— START OF Information given —

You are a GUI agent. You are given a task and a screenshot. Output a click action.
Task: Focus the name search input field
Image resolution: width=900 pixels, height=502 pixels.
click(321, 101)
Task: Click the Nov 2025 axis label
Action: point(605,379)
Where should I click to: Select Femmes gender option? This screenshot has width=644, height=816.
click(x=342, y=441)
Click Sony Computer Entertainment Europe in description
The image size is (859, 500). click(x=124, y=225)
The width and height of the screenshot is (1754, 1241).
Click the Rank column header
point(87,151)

— END OF Information given —
— START OF Information given —

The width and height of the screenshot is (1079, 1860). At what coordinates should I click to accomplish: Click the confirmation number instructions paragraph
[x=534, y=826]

— END OF Information given —
— START OF Information given —

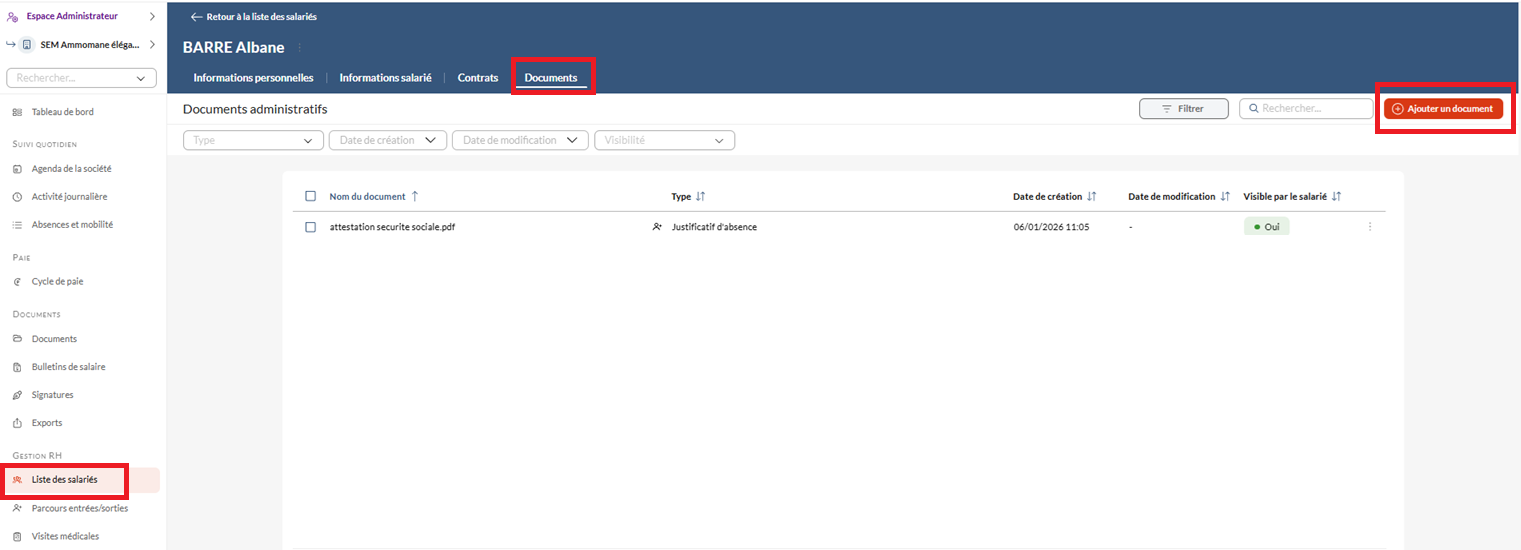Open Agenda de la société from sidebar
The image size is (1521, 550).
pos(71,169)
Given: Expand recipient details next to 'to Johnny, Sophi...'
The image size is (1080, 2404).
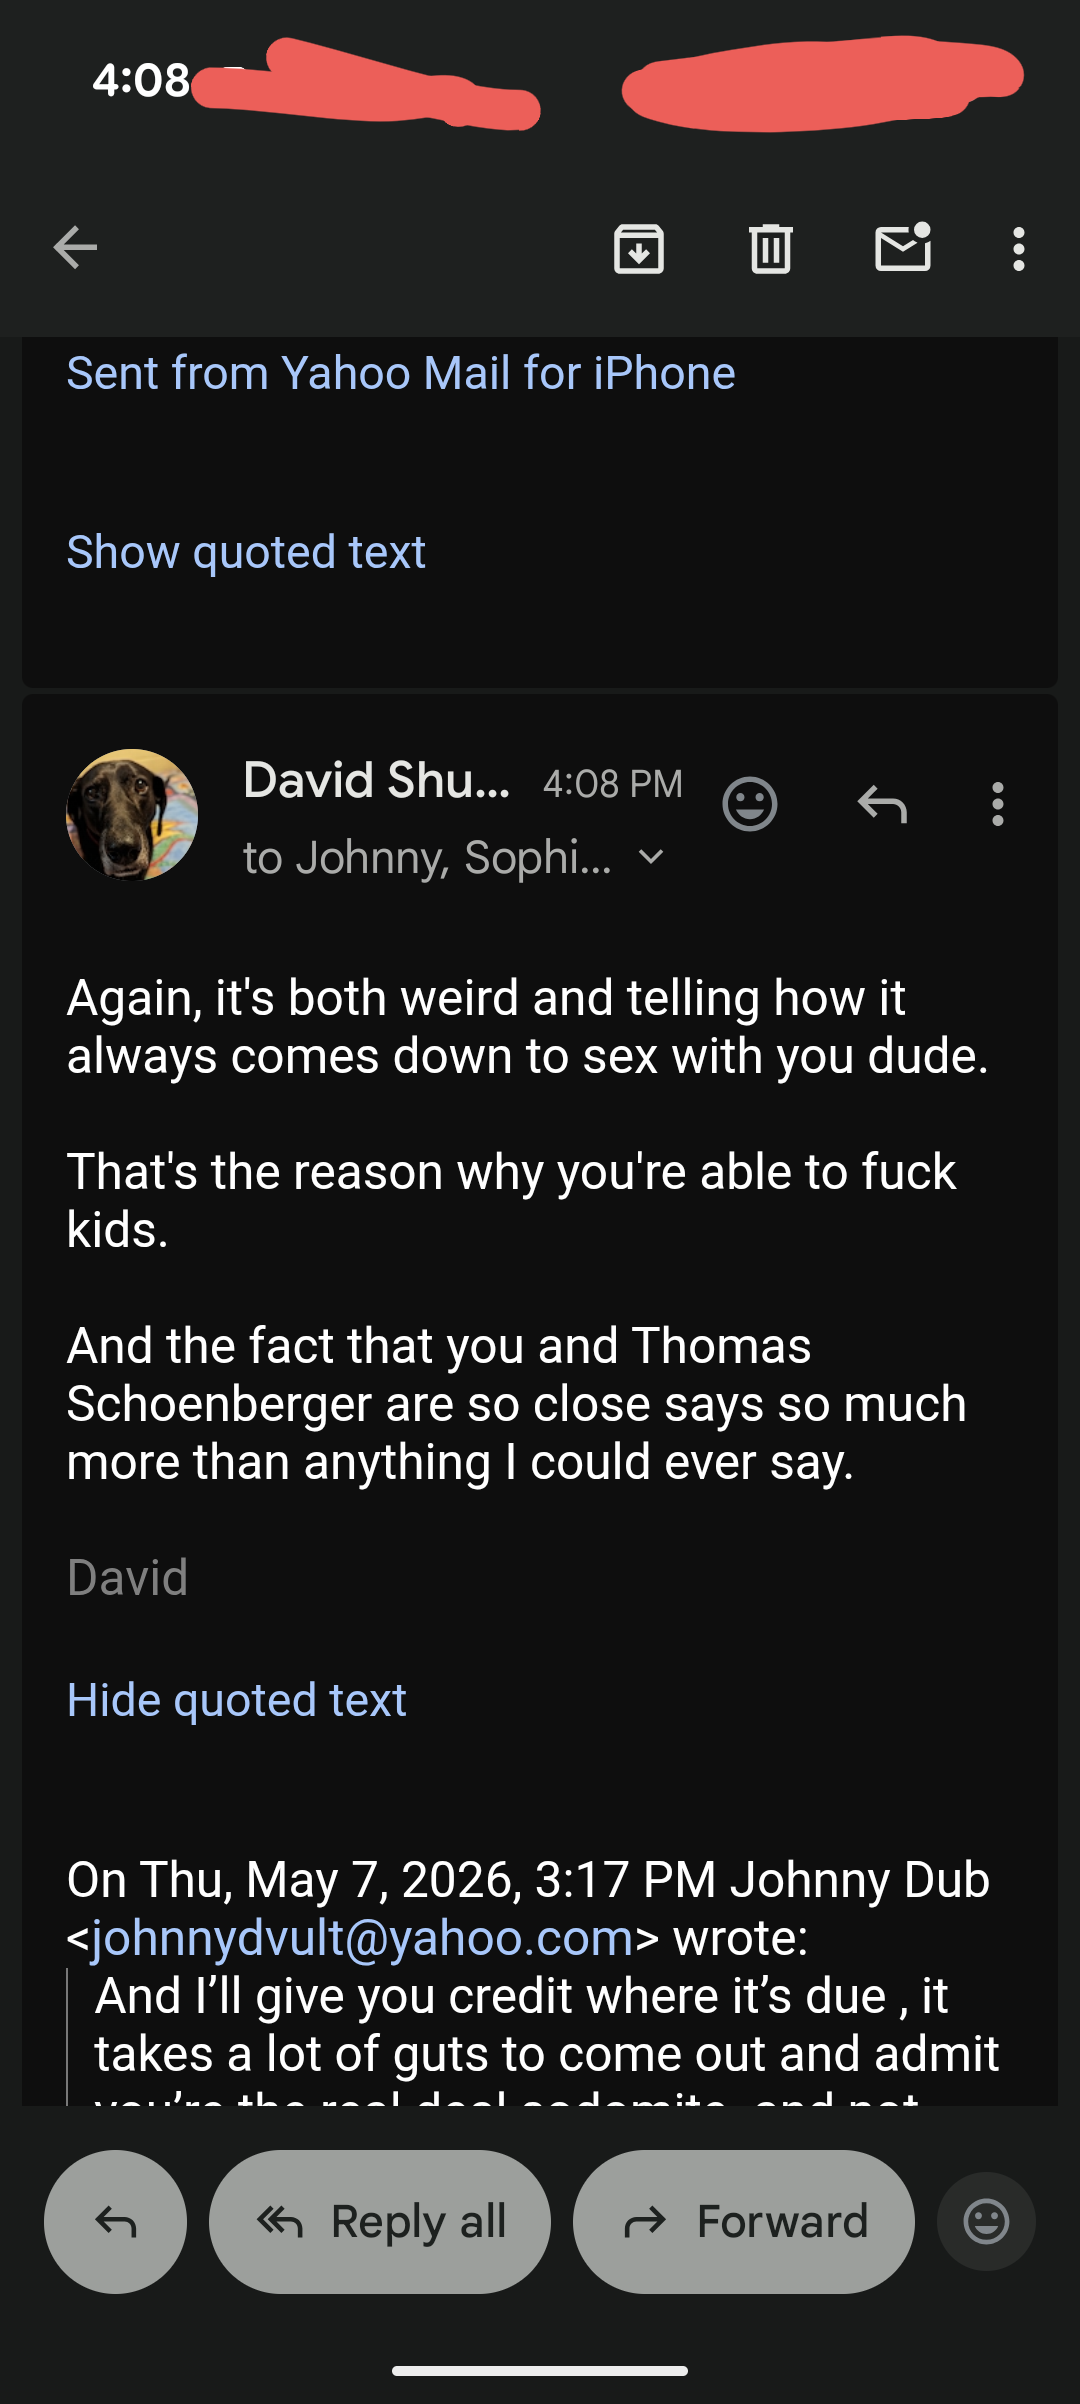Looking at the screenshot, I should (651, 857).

— END OF Information given —

→ **Directions**: Can you repeat the lines between the one holding "You are a GUI" and the one holding "point(87,151)", inclusive?

→ **Result for this task**:
You are a GUI agent. You are given a task and a screenshot. Output a click action.
Task: Focus the name search input field
Image resolution: width=900 pixels, height=502 pixels.
click(321, 101)
Task: Click the Nov 2025 axis label
Action: point(605,379)
Where should I click to: Select Femmes gender option? This screenshot has width=644, height=816.
click(x=342, y=441)
Click Sony Computer Entertainment Europe in description
The image size is (859, 500). click(x=124, y=225)
The width and height of the screenshot is (1754, 1241).
Click the Rank column header
point(87,151)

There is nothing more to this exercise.